Gonflé samedi par la manifestation de 2000 personnes dans les rues de sa ville, poing en l'air et pouce relevé en signe de victoire, le maire Michel Angers se sentait les muscles pour exiger, au nom des siens, ces 20 millions $. Lundi, plus convaincu que jamais de la légitimité de sa demande, il prévenait qu'il allait «venter fort» et qu'il était plus que disposé à «brasser le pommier».

Le lendemain, c'est le critique économique du Parti québécois, Pierre Karl Péladeau, dont on avait appris entre-temps qu'il s'était présenté «discrètement» samedi à Shawinigan pour assister à la marche avec, on présume des longues-vues, puisqu'il n'a étrangement pas mis les pieds dans la rue, qui défendait à l'Assemblée nationale la requête de Shawinigan en abreuvant le ministre régional Jean-Denis Girard de reproches.
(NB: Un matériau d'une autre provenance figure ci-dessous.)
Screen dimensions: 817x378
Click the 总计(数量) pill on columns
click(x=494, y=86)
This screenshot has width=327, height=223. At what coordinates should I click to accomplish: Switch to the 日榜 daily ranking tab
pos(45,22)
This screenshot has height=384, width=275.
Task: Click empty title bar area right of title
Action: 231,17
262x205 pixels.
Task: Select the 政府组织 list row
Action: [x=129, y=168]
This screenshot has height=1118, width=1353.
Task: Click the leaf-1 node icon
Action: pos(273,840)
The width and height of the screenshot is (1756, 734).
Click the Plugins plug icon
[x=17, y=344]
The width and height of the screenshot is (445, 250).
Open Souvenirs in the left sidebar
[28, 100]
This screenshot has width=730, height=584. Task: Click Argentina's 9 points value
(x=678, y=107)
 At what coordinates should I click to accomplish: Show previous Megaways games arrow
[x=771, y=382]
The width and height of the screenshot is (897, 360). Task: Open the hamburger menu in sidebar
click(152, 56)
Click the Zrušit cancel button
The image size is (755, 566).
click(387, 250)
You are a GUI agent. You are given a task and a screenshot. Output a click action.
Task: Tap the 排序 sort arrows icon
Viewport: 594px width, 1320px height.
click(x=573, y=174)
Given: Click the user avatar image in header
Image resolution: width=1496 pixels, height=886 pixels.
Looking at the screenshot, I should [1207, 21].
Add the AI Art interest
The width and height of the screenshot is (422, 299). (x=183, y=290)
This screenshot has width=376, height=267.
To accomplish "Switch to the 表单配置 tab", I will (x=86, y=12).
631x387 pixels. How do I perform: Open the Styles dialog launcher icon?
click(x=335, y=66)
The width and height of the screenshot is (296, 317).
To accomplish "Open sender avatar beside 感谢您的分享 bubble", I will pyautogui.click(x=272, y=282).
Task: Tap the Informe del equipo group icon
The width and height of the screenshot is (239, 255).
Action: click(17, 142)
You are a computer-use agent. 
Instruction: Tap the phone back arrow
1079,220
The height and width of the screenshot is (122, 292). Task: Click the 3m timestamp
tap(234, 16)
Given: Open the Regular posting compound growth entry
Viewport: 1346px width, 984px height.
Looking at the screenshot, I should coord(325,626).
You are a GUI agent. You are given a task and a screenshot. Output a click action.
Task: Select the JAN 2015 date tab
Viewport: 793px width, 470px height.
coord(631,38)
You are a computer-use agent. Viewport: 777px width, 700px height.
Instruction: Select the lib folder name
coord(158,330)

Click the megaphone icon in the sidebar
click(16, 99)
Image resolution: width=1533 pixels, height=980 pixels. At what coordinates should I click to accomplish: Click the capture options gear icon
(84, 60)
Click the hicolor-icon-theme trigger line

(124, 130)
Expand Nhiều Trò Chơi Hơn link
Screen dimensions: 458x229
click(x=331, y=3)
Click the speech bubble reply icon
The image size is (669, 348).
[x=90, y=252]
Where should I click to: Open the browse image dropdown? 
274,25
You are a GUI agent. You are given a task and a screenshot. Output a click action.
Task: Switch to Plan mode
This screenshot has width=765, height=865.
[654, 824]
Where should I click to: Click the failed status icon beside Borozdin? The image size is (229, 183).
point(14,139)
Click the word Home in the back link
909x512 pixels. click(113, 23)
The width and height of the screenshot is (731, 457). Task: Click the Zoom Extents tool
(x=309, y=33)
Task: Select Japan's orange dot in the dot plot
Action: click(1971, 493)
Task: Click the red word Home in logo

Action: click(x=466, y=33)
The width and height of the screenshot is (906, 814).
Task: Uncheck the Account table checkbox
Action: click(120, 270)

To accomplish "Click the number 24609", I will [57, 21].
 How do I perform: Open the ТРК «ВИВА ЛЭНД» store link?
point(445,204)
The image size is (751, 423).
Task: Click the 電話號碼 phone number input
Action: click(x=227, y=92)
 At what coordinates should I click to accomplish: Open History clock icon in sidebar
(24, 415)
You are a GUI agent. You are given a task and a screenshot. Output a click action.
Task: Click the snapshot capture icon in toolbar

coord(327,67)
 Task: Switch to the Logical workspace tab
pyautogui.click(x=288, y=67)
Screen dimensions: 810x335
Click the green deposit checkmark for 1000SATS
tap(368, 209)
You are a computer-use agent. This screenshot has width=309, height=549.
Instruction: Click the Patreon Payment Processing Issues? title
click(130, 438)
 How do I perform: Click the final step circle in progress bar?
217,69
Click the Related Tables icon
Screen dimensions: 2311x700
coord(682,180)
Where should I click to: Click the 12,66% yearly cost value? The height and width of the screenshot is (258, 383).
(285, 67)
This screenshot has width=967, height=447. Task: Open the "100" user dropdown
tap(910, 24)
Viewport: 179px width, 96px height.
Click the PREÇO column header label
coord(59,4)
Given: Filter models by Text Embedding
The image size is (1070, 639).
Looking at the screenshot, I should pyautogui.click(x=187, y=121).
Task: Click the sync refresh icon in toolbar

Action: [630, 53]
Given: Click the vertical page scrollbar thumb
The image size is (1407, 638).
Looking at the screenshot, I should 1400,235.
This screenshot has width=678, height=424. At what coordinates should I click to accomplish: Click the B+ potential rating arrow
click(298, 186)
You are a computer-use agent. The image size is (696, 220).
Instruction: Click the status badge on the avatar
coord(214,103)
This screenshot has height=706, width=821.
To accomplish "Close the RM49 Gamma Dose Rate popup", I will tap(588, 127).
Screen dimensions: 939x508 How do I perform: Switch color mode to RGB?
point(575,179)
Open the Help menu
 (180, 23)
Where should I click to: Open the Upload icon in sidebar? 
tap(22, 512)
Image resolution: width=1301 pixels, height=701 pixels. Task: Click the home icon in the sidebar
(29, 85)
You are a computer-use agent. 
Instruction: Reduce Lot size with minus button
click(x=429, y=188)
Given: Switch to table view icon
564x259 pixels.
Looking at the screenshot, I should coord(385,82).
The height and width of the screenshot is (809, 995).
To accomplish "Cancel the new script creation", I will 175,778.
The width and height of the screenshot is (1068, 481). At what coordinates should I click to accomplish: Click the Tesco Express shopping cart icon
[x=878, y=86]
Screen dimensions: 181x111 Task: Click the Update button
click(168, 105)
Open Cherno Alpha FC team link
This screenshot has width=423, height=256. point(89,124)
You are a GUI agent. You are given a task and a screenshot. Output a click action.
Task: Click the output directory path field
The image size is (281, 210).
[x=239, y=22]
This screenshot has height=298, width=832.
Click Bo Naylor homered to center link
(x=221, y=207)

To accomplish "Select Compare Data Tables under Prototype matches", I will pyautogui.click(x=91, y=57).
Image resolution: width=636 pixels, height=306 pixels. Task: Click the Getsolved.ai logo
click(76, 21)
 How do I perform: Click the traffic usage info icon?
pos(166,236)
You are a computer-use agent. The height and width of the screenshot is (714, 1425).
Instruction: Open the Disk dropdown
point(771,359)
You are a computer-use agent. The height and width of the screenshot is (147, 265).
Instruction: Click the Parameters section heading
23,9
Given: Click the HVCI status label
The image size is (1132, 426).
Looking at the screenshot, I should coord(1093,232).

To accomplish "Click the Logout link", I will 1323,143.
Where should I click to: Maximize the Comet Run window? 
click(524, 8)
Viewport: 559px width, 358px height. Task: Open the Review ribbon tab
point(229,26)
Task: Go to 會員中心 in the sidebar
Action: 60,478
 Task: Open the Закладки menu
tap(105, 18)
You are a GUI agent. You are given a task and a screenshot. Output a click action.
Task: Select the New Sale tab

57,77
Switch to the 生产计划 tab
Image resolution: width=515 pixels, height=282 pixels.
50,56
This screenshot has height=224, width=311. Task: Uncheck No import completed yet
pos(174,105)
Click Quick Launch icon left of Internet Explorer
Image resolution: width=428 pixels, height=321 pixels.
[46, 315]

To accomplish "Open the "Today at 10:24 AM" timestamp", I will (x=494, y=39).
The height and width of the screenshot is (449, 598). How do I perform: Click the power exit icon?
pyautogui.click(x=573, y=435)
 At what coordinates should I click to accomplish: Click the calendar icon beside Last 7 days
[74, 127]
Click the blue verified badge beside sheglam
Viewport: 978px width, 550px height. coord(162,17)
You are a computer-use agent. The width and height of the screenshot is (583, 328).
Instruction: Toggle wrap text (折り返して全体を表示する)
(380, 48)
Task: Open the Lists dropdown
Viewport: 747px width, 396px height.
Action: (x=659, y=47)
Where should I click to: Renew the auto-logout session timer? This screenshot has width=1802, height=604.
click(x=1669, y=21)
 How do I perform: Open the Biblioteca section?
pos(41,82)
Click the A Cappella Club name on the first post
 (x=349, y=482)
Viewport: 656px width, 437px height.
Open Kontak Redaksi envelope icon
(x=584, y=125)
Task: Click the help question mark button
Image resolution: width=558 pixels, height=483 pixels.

Que s'est-il passé? Alors que tous les signes avant-coureurs d'une violente tempête politique prenaient place, il a suffi d'une rencontre, jeudi, avec le ministre Girard pour que le vent tombe. Michel Angers, arborant toujours son petit coeur de Shawinigan, clame maintenant sa satisfaction d'avoir accès à une enveloppe d'une trentaine de millions $ provenant du Fonds de diversification économique compensatoire pour la fermeture de Gentilly-2.

Une offre d'accès facilité au fonds qui avait d'abord été proposée par le maire de Trois-Rivières, Yves Lévesque et reprise par le ministre Girard, avant même la marche du samedi.

On revient donc à la case départ. On peut croire que le maire Angers a reçu l'assurance que les dossiers qu'il avait déjà soumis au Groupe tactique d'Investissement Québec seraient analysés plus que d'un bon oeil et que ceux qui suivront seront appréciés avec une très grande souplesse.

La «victoire» de Shawinigan réside dans cette ouverture privilégiée qui lui sera consentie. Mais il faut savoir que ce fonds de 30 millions $ restera aussi ouvert à l'ensemble de la Mauricie et du Centre-du-Québec, à l'exception de Trois-Rivières et de Bécancour, qui ont une réserve de 150 millions $.

Il faut aussi comprendre qu'il s'agira moins de subventions, mais plutôt pour l'essentiel de prêts avantageux ou de prises de participation dans des entreprises. On est loin des 20 millions $ à distribuer localement au gré des consentements locaux.

Par contre, cette «ouverture» permet au maire Angers de se sortir sans perdre la face des ornières dans lesquelles il ne pouvait que s'enliser en se dégageant des promesses émotives qu'il multipliait de casser le gouvernement.

Même s'il était pleinement légitimé de demander ces 20 millions $, il était impensable que le gouvernement y consente. Ç'aurait été de créer un précédent trop dangereux. Chaque fois qu'une usine aurait fermé ailleurs, on aurait invoqué le cas de Shawinigan pour en obtenir l'équivalent.

Il y avait aussi des limites à la force politique que lui avait apportée son appui populaire. S'il y avait eu 5000 ou même 10 000 personnes dans la rue, comme on en avait rêvé, ç'aurait pu être autre chose. Mais à 2000 marcheurs, quand on enlève les employés de la Laurentide et leurs proches, tous les représentants d'organismes qui dépendent de l'aide de la Ville et qui devaient moralement, si ce n'est impérieusement, s'y faire voir, ça reste moins éloquent.

Certes, il y a eu une forte représentation politique, même si certains y sont allés avec un petit poignard dans le dos. Quant à l'appui de PKP, c'était un couteau à deux tranchants. La proximité qu'avait Shawinigan avec l'ancien gouvernement péquiste avait du sens. Mais de la redécouvrir sous un gouvernement libéral au pouvoir pour encore quatre ans, c'était risqué de se faire mettre au régime maigre pour longtemps. Il fallait un échappatoire.